We spotlight a few healthcare happenings, that—as they used to say—have recently come across my desk. Let’s begin our eclectic mix with…
Last October, this column discussed infections linked to the use of these devices, which regulate body temperature during certain heart and lung operations, via circulation of water in tubes. Of special interest is Mycobacterium chimaera, an organism typically found in soil and tap water.
Unfortunately, the heater-coolers can aerosolize the bug and spray it directly into the chest cavity during surgery. Making matters worse, M. chimaera is slow growing, and symptoms can take months or even years to manifest.
A study published July 12 in The Lancet Infectious Diseases claims to have discovered the source of the bacteria.

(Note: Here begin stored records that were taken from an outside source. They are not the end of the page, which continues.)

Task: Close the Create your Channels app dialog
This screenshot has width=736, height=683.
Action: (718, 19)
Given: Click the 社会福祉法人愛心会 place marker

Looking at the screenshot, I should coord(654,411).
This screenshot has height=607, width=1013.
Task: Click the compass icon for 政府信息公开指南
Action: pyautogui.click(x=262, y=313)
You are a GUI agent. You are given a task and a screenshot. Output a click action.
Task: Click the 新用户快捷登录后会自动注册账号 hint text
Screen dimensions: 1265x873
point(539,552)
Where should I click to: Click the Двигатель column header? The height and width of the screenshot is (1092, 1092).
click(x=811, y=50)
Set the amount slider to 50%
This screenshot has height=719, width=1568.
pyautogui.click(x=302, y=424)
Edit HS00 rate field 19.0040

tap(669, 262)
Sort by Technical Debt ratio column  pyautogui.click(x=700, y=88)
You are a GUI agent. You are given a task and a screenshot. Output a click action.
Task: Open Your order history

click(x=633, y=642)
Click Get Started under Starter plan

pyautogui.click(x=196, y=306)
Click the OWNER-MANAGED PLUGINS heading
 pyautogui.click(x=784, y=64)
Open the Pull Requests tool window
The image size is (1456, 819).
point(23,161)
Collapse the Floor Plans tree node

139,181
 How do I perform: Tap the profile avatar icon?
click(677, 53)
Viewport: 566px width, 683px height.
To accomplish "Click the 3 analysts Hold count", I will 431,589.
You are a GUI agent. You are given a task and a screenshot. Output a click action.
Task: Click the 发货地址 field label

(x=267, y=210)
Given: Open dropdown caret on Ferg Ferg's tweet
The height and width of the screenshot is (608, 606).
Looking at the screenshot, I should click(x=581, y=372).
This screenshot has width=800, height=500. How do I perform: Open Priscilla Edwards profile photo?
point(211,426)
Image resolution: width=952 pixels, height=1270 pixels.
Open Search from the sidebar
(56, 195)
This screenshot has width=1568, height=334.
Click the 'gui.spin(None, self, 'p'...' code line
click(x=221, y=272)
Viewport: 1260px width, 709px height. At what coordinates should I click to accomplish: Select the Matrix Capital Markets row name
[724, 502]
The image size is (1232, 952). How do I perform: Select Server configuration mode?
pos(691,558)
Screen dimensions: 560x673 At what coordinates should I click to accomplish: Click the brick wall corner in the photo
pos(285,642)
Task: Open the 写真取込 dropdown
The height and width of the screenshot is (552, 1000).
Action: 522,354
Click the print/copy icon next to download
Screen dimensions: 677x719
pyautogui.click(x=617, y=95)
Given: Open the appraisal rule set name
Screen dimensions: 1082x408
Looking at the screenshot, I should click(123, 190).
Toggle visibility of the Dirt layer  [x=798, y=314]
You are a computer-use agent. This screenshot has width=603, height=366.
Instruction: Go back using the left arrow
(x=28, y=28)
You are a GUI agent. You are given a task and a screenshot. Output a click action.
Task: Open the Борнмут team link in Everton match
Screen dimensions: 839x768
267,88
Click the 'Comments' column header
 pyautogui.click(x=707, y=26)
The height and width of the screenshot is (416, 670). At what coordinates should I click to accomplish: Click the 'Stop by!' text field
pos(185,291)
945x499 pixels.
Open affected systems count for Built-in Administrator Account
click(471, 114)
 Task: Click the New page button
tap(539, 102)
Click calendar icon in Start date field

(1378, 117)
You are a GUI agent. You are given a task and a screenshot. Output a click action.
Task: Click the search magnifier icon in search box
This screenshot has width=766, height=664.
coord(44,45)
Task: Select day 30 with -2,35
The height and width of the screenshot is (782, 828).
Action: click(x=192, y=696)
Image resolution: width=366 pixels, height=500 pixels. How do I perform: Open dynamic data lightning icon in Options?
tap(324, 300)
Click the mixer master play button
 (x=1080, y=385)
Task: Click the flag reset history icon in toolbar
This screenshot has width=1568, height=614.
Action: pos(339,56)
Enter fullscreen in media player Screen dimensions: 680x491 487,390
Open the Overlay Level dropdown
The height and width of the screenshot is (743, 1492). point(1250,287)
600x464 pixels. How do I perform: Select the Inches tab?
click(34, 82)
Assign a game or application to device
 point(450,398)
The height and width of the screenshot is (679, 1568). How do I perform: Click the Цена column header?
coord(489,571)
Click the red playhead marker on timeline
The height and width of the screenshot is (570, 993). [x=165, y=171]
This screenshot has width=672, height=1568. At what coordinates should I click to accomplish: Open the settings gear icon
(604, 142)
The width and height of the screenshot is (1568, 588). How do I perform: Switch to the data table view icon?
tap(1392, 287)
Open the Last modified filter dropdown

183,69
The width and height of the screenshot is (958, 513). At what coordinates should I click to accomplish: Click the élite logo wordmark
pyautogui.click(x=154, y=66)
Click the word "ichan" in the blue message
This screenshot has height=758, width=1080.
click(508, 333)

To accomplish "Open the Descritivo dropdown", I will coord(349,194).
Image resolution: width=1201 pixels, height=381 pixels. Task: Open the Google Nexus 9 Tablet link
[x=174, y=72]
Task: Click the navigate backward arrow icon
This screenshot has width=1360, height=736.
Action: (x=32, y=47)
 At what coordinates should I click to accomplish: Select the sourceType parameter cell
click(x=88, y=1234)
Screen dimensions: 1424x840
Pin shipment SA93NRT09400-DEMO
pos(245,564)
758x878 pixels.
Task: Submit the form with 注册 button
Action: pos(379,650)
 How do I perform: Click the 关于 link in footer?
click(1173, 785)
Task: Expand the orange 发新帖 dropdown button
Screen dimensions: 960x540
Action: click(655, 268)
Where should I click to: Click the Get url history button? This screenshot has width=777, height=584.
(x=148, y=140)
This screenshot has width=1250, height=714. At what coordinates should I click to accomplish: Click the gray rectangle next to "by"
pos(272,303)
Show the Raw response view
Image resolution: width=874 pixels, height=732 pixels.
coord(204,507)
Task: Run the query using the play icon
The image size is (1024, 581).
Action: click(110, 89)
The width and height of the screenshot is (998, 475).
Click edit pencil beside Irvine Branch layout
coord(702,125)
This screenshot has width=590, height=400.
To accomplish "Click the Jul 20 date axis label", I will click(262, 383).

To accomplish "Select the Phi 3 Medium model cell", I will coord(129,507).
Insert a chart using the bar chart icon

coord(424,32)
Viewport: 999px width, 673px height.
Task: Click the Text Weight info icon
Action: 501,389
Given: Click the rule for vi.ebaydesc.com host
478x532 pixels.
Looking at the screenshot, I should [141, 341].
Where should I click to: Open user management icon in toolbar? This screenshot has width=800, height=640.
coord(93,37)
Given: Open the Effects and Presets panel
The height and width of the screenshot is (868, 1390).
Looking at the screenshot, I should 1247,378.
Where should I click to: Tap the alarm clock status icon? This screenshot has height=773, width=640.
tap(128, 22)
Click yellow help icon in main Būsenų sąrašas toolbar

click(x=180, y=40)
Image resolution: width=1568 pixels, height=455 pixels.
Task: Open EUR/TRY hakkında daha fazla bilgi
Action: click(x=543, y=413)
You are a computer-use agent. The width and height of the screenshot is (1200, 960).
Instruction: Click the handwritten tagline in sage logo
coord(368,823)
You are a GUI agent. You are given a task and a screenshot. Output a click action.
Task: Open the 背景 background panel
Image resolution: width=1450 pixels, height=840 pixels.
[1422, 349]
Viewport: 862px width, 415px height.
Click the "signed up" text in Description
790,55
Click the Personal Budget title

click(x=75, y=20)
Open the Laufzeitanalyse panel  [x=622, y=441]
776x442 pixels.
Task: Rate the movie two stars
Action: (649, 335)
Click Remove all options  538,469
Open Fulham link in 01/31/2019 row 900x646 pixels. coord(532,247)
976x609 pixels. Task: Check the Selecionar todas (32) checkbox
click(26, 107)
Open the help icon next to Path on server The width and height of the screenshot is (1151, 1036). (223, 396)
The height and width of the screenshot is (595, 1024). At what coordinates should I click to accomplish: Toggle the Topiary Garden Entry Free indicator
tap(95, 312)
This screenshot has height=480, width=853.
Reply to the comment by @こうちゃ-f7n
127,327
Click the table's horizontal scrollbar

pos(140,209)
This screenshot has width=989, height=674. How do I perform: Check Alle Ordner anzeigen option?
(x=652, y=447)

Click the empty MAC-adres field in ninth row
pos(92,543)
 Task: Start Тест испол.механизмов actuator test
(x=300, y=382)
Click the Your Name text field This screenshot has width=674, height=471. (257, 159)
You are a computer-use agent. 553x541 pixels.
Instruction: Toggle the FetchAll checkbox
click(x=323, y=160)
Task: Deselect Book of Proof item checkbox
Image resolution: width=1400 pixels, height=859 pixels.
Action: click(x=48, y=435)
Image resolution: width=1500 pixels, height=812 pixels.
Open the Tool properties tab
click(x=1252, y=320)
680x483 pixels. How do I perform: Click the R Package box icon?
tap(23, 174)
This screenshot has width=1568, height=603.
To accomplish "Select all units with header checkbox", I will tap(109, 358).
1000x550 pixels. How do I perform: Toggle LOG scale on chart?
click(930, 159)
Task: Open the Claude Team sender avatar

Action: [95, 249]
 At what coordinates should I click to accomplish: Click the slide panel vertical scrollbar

Researchers compared samples from 32 infected patients to isolates taken from two brands of heater-coolers (LivaNova and Maquet), and found a high degree of similarity in bacterial DNA between patient samples and those from LivaNova heater-cooler units and the LivaNova factory.
“Our study closes the missing gap,” said Stefan Niemann, a professor with the German Center for Infection Research and one of the study’s co-authors. Response from LivaNova indicated that “[T]he article expresses a level of certainty about a point source tie to the manufacturing process that is not warranted by the data.”
Assigning blame is one thing, but prevention is quite another. At the University of Iowa Hospitals and Clinics, where six patients developed infections tied to heater-cooler units, experts solved the problem by putting the devices in a room connected to—but separate from—the operating room, said Dr. Michael Edmond, clinical professor of infectious diseases. The policy was instituted in January, 2016, and no new infections have occurred.
This one has been well-covered by the LA Times. Writer Steve Lopez and his colleagues detail the misdeeds of former USC School of Medicine dean Dr. Carmen Puliafito—including drug-fueled parties with a prostitute, convicted criminals, and drug addicts. But, for Lopez, as well as me, the larger issue is the non-action and cover-up of Puliafito’s problems, since he had a great talent for bringing in major donations.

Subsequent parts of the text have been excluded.